Publishers Object to Losing the Ability to Profit From Publishing Papers They Didn’t Pay For (And Research They Didn’t Fund)

I don’t say this enough but one of the problems in academic publishing is how journal publishers are exploiting the academic “publish or perish” imperative to force researchers to hand over the copyrights on their research papers.

The journal publishers do not buy the copyright, nor do they fund the research, but because the publishers have a monopoly on distribution, they have all the power and are able to demand whatever they want, including control.

And once they get control of a paper, they put it behind a paywall that is so costly that entire state university systems are forgoing access.

I am not the first to point this out, and there is growing support for the idea that (at the very least) any research funded by the public should belong to the public and should not become the property of for-profit journal publishers. (This is the Open Science movement.)

So when I read that the Trump administration was considering a rule that said all papers based on publicly funded research should be made available to the public immediately upon publication, I cheered.

Publishers, on the other hand, are panicked at the idea that they might lose their monopoly on knowledge.

The AAP published an open letter least week condemning the proposed change. You can read it over on their website. (I would quote it here, but I could not find a clip that wasn’t nonsense.)

The tl;dr summary of the AAP’s position is that, in order to further the spread of knowledge, they have to … *checks notes* … restrict access to it by putting it behind a paywall.

Don’t try to make sense of that claim; you might hurt yourself. (Or even worse, you might be able to understand the thinking, which would be even scarier.)


image  by gruntzooki via Flickr

Nate Hoffelder

View posts by Nate Hoffelder
Nate Hoffelder is the founder and editor of The Digital Reader. He has been blogging about indie authors since 2010 while learning new tech skills weekly. He fixes author sites, and shares what he learns on The Digital Reader's blog. In his spare time, he fosters dogs for A Forever Home, a local rescue group.


  1. Disgusting Dude23 December, 2019

    Same logic as saying they foster literature by rejecting 99% of manuscripts based on *their* ability to sell them without marketing.

    1. Nate Hoffelder23 December, 2019


      this is true

  2. Anna Castle24 December, 2019

    You kind of skipped right past this part: “Many academic journals are funded by subscription fees collected in the first year of publication. The Trump mandate could force publishers to shift their model so authors pay hefty article processing charges, or APCs.”

    Will the new mandate let publishers demand payment from the scholars and scientists who do the research? They don’t have it, which means it would become a line item in the grant supporting the research, if there was one. So the taxpayers would still be paying for the publication, just a few steps back in the process. And note that lots of papers are written years after the grant money’s been spent. I guess those would just not get published.

    Read the whole article. This initiative is not a good idea. The Union of Concerned Scientists is skeptical about it. We should be too.

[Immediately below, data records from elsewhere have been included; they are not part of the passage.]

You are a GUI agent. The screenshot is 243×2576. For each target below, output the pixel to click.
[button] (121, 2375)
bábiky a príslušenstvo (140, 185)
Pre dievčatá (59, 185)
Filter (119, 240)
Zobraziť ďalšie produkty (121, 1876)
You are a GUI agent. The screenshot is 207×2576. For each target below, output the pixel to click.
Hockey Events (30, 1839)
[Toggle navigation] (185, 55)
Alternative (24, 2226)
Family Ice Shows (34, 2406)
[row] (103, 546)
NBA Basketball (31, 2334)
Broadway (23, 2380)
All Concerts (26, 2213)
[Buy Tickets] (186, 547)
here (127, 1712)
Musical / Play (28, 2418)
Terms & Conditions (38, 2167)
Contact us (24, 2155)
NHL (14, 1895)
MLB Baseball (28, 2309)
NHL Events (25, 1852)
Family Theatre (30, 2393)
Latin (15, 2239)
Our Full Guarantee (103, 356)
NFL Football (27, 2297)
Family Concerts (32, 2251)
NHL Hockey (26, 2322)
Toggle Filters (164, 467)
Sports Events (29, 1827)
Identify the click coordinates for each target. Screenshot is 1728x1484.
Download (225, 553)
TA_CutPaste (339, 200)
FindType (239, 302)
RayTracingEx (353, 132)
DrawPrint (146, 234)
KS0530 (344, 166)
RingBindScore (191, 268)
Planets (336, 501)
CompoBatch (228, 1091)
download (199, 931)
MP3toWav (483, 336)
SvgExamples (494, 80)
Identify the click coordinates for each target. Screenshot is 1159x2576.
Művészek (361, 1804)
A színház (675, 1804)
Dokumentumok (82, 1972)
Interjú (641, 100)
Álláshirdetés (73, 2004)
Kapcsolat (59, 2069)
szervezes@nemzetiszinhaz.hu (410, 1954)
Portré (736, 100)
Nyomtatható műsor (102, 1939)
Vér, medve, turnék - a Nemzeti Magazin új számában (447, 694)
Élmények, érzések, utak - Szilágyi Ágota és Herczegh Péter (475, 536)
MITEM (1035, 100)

  3. Paul24 December, 2019

    In addition sometimes the papers are published after the three or five year grant is up, and then the university has to pay the APC’s, assuming they get it because the money is clawed back by the agencies if it’s not spent,

    The average cost of publishing a research paper is $1500-$10,000 depending on how many reviews it goes through and how many papers are rejected. (The cheapest I’ve come across that meets US guidelines on accessibly is $500, and the Peer Review of that content is weak). Even PLOSOne is having difficulty in the marketplace since Nature launched scientific reports.

    This is a terrible idea, might bankrupt most of the societies and strengthen the large commercial publishers like Elsevier.